Task goal: Can you rewrite the lines of these entries as a numbered list, leaving out any blank lines?

Start of Available records

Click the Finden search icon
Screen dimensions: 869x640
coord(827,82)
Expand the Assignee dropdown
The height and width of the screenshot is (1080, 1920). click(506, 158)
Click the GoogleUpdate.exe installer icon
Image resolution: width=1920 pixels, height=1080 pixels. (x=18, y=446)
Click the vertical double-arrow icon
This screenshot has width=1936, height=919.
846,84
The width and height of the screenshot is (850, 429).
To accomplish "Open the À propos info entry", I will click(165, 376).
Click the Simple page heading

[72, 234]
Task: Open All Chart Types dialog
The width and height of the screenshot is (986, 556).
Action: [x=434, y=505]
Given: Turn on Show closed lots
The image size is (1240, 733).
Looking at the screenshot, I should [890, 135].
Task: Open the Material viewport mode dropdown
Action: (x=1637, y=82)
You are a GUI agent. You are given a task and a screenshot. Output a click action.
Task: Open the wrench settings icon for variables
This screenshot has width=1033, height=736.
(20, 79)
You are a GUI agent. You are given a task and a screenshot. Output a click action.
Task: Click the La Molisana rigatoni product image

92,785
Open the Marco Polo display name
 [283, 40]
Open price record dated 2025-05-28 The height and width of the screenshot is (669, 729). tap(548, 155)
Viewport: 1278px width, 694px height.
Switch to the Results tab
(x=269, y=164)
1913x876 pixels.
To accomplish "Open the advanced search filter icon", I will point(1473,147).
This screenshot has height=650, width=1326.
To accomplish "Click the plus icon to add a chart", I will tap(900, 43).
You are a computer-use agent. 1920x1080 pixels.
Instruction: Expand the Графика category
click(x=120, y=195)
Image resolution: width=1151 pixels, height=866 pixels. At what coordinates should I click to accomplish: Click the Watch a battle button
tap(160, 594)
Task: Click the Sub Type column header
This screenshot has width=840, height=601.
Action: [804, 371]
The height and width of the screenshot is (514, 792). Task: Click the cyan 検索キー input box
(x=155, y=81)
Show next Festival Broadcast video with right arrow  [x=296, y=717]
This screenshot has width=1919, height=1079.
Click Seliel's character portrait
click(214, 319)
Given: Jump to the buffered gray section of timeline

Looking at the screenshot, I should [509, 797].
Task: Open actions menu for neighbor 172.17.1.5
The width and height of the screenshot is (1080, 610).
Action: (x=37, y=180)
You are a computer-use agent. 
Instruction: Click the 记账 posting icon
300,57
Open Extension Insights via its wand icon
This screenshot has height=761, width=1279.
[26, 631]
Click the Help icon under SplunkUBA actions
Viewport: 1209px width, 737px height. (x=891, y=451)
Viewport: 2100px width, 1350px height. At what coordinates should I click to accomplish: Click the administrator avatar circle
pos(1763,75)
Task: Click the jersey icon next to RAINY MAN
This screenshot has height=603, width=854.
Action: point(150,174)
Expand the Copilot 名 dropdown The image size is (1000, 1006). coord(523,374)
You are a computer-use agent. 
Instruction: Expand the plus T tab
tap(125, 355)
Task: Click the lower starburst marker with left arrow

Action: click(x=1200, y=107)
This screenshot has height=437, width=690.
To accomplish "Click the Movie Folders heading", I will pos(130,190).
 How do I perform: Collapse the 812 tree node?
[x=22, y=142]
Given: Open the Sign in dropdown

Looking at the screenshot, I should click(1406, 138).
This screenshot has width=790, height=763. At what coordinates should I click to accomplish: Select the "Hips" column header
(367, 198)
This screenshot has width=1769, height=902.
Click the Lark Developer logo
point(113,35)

End of Available records

Output of the exercise:
1. Click the Finden search icon
2. Screen dimensions: 869x640
3. coord(827,82)
4. Expand the Assignee dropdown
5. The height and width of the screenshot is (1080, 1920). click(506, 158)
6. Click the GoogleUpdate.exe installer icon
7. Image resolution: width=1920 pixels, height=1080 pixels. (x=18, y=446)
8. Click the vertical double-arrow icon
9. This screenshot has width=1936, height=919.
10. 846,84
11. The width and height of the screenshot is (850, 429).
12. To accomplish "Open the À propos info entry", I will click(165, 376).
13. Click the Simple page heading
14. [72, 234]
15. Task: Open All Chart Types dialog
16. The width and height of the screenshot is (986, 556).
17. Action: [x=434, y=505]
18. Given: Turn on Show closed lots
19. The image size is (1240, 733).
20. Looking at the screenshot, I should [890, 135].
21. Task: Open the Material viewport mode dropdown
22. Action: (x=1637, y=82)
23. You are a GUI agent. You are given a task and a screenshot. Output a click action.
24. Task: Open the wrench settings icon for variables
25. This screenshot has width=1033, height=736.
26. (20, 79)
27. You are a GUI agent. You are given a task and a screenshot. Output a click action.
28. Task: Click the La Molisana rigatoni product image
29. 92,785
30. Open the Marco Polo display name
31.  [283, 40]
32. Open price record dated 2025-05-28 The height and width of the screenshot is (669, 729). tap(548, 155)
33. Viewport: 1278px width, 694px height.
34. Switch to the Results tab
35. (x=269, y=164)
36. 1913x876 pixels.
37. To accomplish "Open the advanced search filter icon", I will point(1473,147).
38. This screenshot has height=650, width=1326.
39. To accomplish "Click the plus icon to add a chart", I will tap(900, 43).
40. You are a computer-use agent. 1920x1080 pixels.
41. Instruction: Expand the Графика category
42. click(x=120, y=195)
43. Image resolution: width=1151 pixels, height=866 pixels. At what coordinates should I click to accomplish: Click the Watch a battle button
44. tap(160, 594)
45. Task: Click the Sub Type column header
46. This screenshot has width=840, height=601.
47. Action: [804, 371]
48. The height and width of the screenshot is (514, 792). Task: Click the cyan 検索キー input box
49. (x=155, y=81)
50. Show next Festival Broadcast video with right arrow  [x=296, y=717]
51. This screenshot has width=1919, height=1079.
52. Click Seliel's character portrait
53. click(214, 319)
54. Given: Jump to the buffered gray section of timeline
55. Looking at the screenshot, I should [509, 797].
56. Task: Open actions menu for neighbor 172.17.1.5
57. The width and height of the screenshot is (1080, 610).
58. Action: (x=37, y=180)
59. You are a computer-use agent. 
60. Instruction: Click the 记账 posting icon
61. 300,57
62. Open Extension Insights via its wand icon
63. This screenshot has height=761, width=1279.
64. [26, 631]
65. Click the Help icon under SplunkUBA actions
66. Viewport: 1209px width, 737px height. (x=891, y=451)
67. Viewport: 2100px width, 1350px height. At what coordinates should I click to accomplish: Click the administrator avatar circle
68. pos(1763,75)
69. Task: Click the jersey icon next to RAINY MAN
70. This screenshot has height=603, width=854.
71. Action: point(150,174)
72. Expand the Copilot 名 dropdown The image size is (1000, 1006). coord(523,374)
73. You are a computer-use agent. 
74. Instruction: Expand the plus T tab
75. tap(125, 355)
76. Task: Click the lower starburst marker with left arrow
77. Action: click(x=1200, y=107)
78. This screenshot has height=437, width=690.
79. To accomplish "Click the Movie Folders heading", I will pos(130,190).
80.  How do I perform: Collapse the 812 tree node?
81. [x=22, y=142]
82. Given: Open the Sign in dropdown
83. Looking at the screenshot, I should click(1406, 138).
84. This screenshot has width=790, height=763. At what coordinates should I click to accomplish: Select the "Hips" column header
85. (367, 198)
86. This screenshot has width=1769, height=902.
87. Click the Lark Developer logo
88. point(113,35)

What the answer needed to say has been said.